Chronique

Serge Adam / Christelle Séry / Tania Pividori

Journal d’une apparition

Serge Adam (tp, elec, fx), Christelle Séry (g, fx, voc), Tania Pividori (voc)

Label / Distribution : Quoi de Neuf Docteur

Robert Desnos est l’une des voix du XXe siècle, une voix qui s’incarnait dans les lettres et les vers, dont le caractère rythmique et chantant apparaît à la moindre lecture, fût-elle pour soi-même. Une voix qu’il décrivait ainsi : « Les tornades tournent dans ma bouche ». C’était dans le recueil Corps et Biens, paru en 1930, dans sa période la plus proche de l’Internationale Surréaliste. De ce livre magnifique, où la plupart des poèmes sont écrits dans une demi-conscience, le trio où s’impose le trompettiste et électronicien Serge Adam a fait un disque. Ou plutôt le Journal d’une Apparition, qui baguenaude d’atmosphères fantomatiques (« L’asile ami ») en chanson réaliste (« De Marennes à Cancale ») avec une certaine agilité.

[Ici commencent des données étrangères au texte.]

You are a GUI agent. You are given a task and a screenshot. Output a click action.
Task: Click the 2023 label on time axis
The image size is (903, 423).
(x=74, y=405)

Pour l’accompagner dans cette aventure, Adam s’est entouré de deux personnalités aux franges de la musique contemporaine et de celle dite « du monde ». Christelle Séry, qu’on avait vu fugacementaux côtés de Laurent Dehors, est guitariste et chanteuse. Elle parvient à stimuler des illusions auditives étouffantes pour « L’Ode à Coco  » ; elle offre aussi sur le bel « Idéal Maîtresse » des ornementations exemplaires au sprechgesang halluciné de Tania Pividori. Celle-ci, habituée des chants traditionnels italiens et camarade de jeu de figures de la musique improvisée telles Mirtha Pozzi ou Maggie Nicols, est en terrain familier au creux des mots de Desnos. L’orchestre sait donner à chacun des textes une identité propre, habillée à merveille par toute une batterie d’effets et de pédales, mais aussi une technique vocale irréprochable et une trompette aux velléités atmosphériques.

Le jeu de Serge Adam est le liant, l’ingrédient indispensable pour que les univers surréalistes (pour une fois qu’on peut utiliser ce mot correctement !) de Desnos prennent vie. Dès « Maître des Pals », qui ouvre l’album, on se souvient que le trompettiste a été au début de l’aventure d’Archimusic, et l’on retrouvera ce goût pour la théâtralité qui fait songer aux 13 arpents de Malheur [1]. C’est sur le célèbre « P’Oasis », que Desnos dédia à Aragon, que le trio livre sa plus belle interprétation, et « Les Pensées arborescentes qui fleurissent sur les chemins des jardins cérébraux » sont décidément bien cultivées par ces musiciens qui livrent un disque singulier et attachant.

par Franpi Barriaux // Publié le 19 mars 2017

[1Même s’il ne faisait plus partie du Big Band sur ce disque.